Я порой посещал эти поэтические митинги. И вскоре я узнал, что на одном из этих мероприятий как раз и был арестован Илья Бокштейн. Говорят, что он произносил настолько яростные антисоветские речи и призывы, что терпение властей не выдержало. Он произносил эти речи в силу своей полной или неполной отключённости от всех реальных угроз, существующих на земле. Его, маленького, посадили на несколько лет. Он не отказывался от своих убеждений, но к концу 60-х его выпустили. Мы встретились. Он мужественно всё перенёс, изменился, но немного – больше в сторону лагерной политической лирики. Наконец, эмигрировал в Израиль. Там писал, в том числе создал тоскующий стих о прощании с Россией. Там же принял православие. Там же умер. Наши ребята во всём были парадоксальны и плевали на то, что о них думают. Другой человек, «узник совести», мало знакомый мне лично, но известный в то время – Юрий Галансков. Этот молодой человек из совершенно простой, именно рабочей семьи тоже писал стихи, но другого рода – его «Человеческий манифест», написанный против коммунистического строя, хотя и не в прямом смысле, ходил по рукам в Москве и тревожил лидеров московского комсомола своим вызывающим и искренним тоном. Это, однако, ему простили, но не простили весьма серьёзную деятельность по созданию в Москве (причём среди рабочих!) антисоветской подпольной организации. Этот человек был чист, смел, сознавал, что ему грозит, и всем жертвовал ради своих убеждений. В итоге его «закрыли», и он умер в лагере. Он как-то зашёл и к нам на Южинский, но надрыв и мистика, увлечённость Блоком и вообще атмосфера наиболее таинственных стихов Серебряного века были ему чужды, в отличие от его брата по рабочему классу – Анатолия Корнилова. Пить вино и мечтать о Боге – было не его занятие.
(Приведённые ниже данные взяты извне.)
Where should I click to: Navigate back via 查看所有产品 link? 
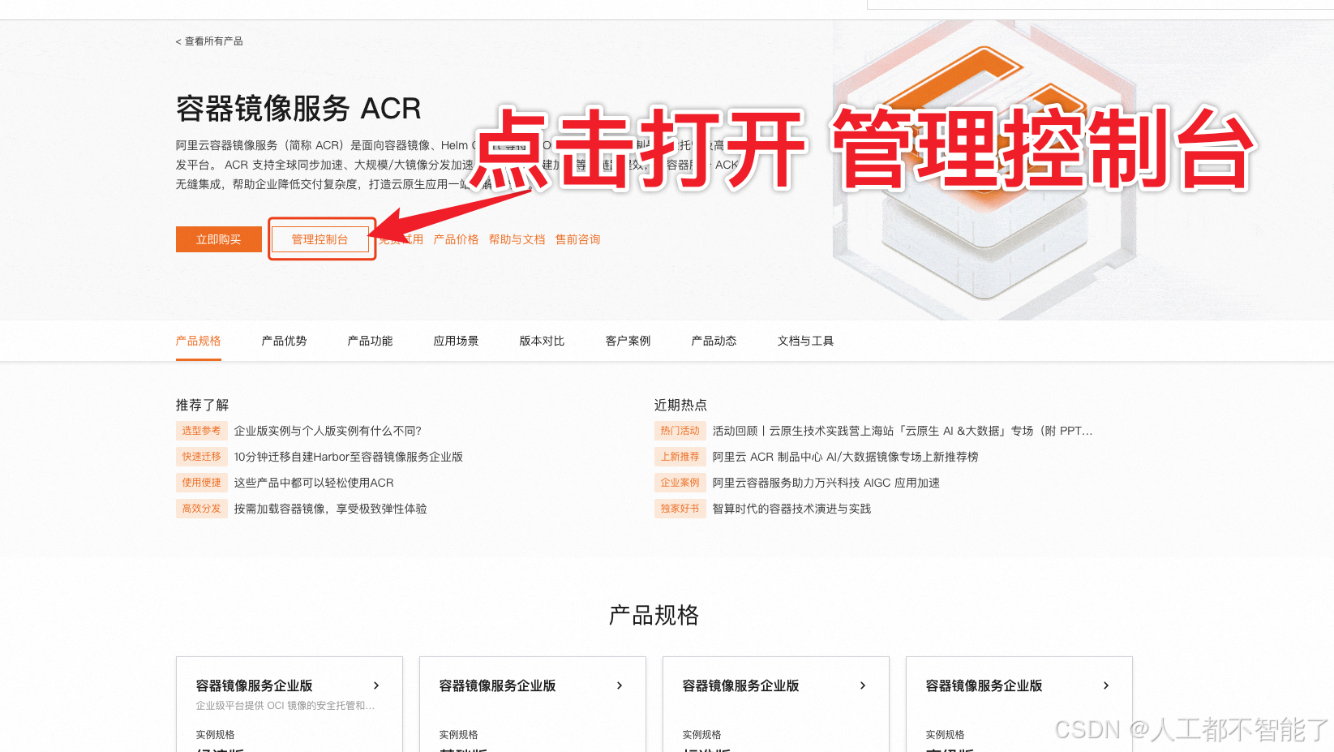[212, 41]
Его замечательная сестра, пережившая его немного и дожившая, кажется, до конца XX века, сохранила и донесла до всех знавших её наиболее адекватный образ её брата, предельно искреннего, до слёз открытого русского парня, не жалевшего себя «за други своя»…

* * *

Между тем по Москве уже пополз слух о том, что появился «подпольный», «неконформистский» писатель мистического направления. Начало этим слухам положили чтения в 1961-62 годах моих рассказов в Южинском переулке, в моей квартире. Сам я там уже не жил, а использовал эту квартиру для чтений и сборищ. Она, как я уже упоминал, включала в себя две смежные комнаты в коммунальной, чисто советской квартире на втором этаже дома дореволюционной постройки начала XX века. Всего, кроме меня, здесь обитали ещё пять семейств.
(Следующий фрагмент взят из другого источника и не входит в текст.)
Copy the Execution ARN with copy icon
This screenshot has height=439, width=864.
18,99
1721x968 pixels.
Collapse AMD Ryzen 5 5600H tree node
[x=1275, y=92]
Квартира № 3 была та, в которой я жил с самого своего появления на этом свете в 1931 году. И жильцы в основном были те же, что и тогда. Это прибавляло их доброжелательства ко мне, тем более что и по природе своей это были люди хорошие. Удивительно, что вообще в своей повседневной жизни, в быту, советские люди сохранили порядочность, моральные устои общечеловеческого характера, я бы даже сказал, с христианским оттенком, доставшимся из предыдущих столетий… Короче говоря, я в своей жизни там, в Советском Союзе, а точнее, в России, не встречал так называемых «плохих людей», разве что за редким исключением. Конечно, была и уголовщина, но она пряталась по углам. Не было тупого, беспощадного эгоизма, всегда можно было рассчитывать на помощь. И в конце концов жильцы квартиры № 3 дома № 3 по Южинскому переулку прощали мне вечерние, иногда почти ночные, регулярные посещения моих друзей и слушателей. Иногда милиционер, живший напротив, бунтовал и вёл со мной воспитательную работу, но он был изумительно добрый человек, к тому же пьющий.